Israel ha tomado una drástica medida de seguridad en su sistema penitenciario que está dando mucho de qué hablar. La construcción de un foso con cocodrilos alrededor de un pabellón de alta seguridad ha comenzado recientemente en la prisión de Ketziot, al sur del país. Esta iniciativa, impulsada por el Ministerio de Seguridad Nacional liderado por Itamar Ben-Gvir, tiene como objetivo impedir las fugas de detenidos, en su mayoría miembros del grupo Hamas. Las obras comenzaron la semana pasada, y se estima que costarán 7 millones de dólares.
Con el aumento de la población carcelaria en todo el mundo, que ya supera los 11,5 millones de personas, Israel busca nuevas maneras de fortalecer la seguridad de sus prisiones. Este controvertido proyecto refleja, además, el aumento del número de prisioneros palestinos desde el inicio del conflicto en Gaza, con al menos 9.600 detenidos actualmente. A pesar de la polémica, las autoridades israelíes aseguran que la introducción de cocodrilos es necesaria ante la creciente superpoblación carcelaria.
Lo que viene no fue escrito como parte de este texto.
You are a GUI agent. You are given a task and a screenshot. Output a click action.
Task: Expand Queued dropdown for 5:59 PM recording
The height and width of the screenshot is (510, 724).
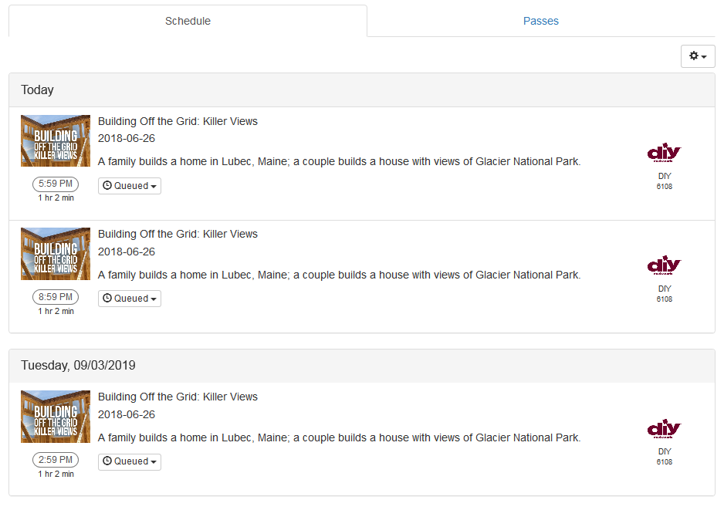click(130, 186)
Seguridad Aumentada o Riesgo Innecesario
El uso de cocodrilos ha suscitado críticas entre ambientalistas y defensores de los derechos humanos. Estos argumentan que introducir una especie como el cocodrilo del Nilo, reubicado desde un resort en el norte del país, podría causar un impacto ambiental negativo y representar un peligro físico tanto para los guardias como para los prisioneros. A pesar de las críticas, la ministra de Protección Ambiental ha defendido el plan, citando la necesidad de medidas disuasorias en tiempos de alta tensión y conflicto.
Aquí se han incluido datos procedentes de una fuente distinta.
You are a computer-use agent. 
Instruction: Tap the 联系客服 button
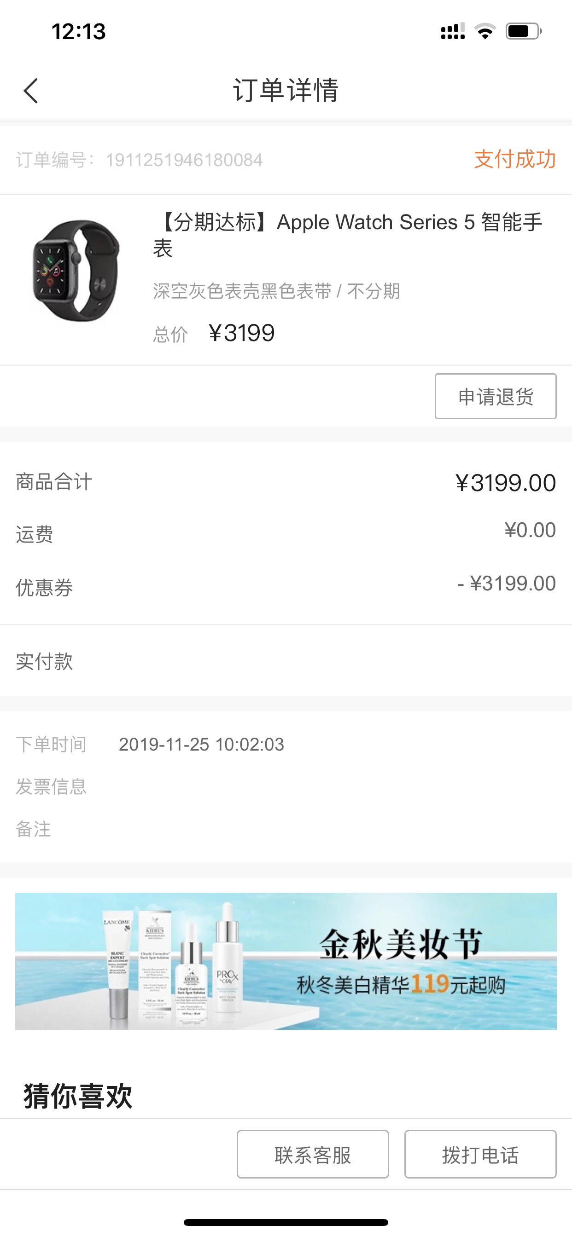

El cambio de clasificación del cocodrilo de «animal salvaje protegido» a «animal salvaje domesticado» ha sido clave para permitir este proyecto. Esta decisión, aunque criticada, resalta la flexibilidad de las normas ambientales bajo presiones de seguridad nacional. Sin embargo, el debate sobre los posibles riesgos ambientales y humanos está lejos de concluir.
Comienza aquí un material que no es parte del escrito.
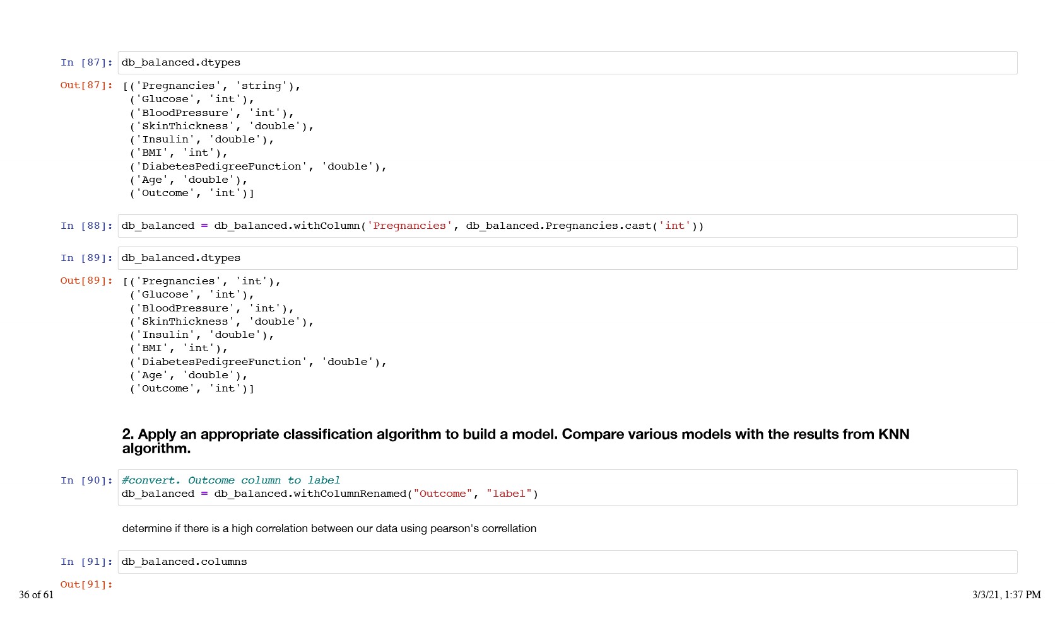Screen dimensions: 1060x643
Task: Click the "Out[91]:" output prompt
Action: 86,585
Un Proyecto Inspirado en Alcatraz de los Caimanes
Este enfoque no es completamente original. La idea se inspira en un centro de detención en Florida, conocido como «Alcatraz de los caimanes», donde los reptiles actuaban como elementos disuasorios naturales ante posibles intentos de fuga. El Ministerio de Seguridad Nacional espera que esta medida ofrezca un nivel superior de seguridad, aunque algunos críticos consideran que exagera el modelo original de Florida.
Los funcionarios de la prisión de Ketziot están recibiendo entrenamiento específico para el manejo de los cocodrilos. Sin embargo, los críticos advierten sobre los desafíos operativos y los costos adicionales de mantener a estos reptiles en condiciones adecuadas. Esta peculiar medida podría marcar un precedente en términos de estrategias de seguridad en prisiones a nivel global, ofreciendo una combinación de efectividad y controversia.
A medida que las obras avanzan, la comunidad internacional observa de cerca. En el contexto actual de tensiones agravadas entre palestinos e israelíes, la implementación de este sistema de seguridad genera tanto interés como escepticismo. Se espera que las acciones futuras determinen si la incorporación de cocodrilos cumple con sus promesas de seguridad sin afectar negativamente el medio ambiente y los derechos humanos.
La construcción del foso está prevista para completarse dentro de los próximos meses de 2026. Con el sistema penitenciario enfrentando desafíos de superpoblación, este proyecto pionero podría sentar un precedente en la gestión de seguridad carcelaria. Sin embargo, las implicaciones a largo plazo sobre el entorno y la seguridad de todos los involucrados continuarán siendo cuidadosamente evaluadas.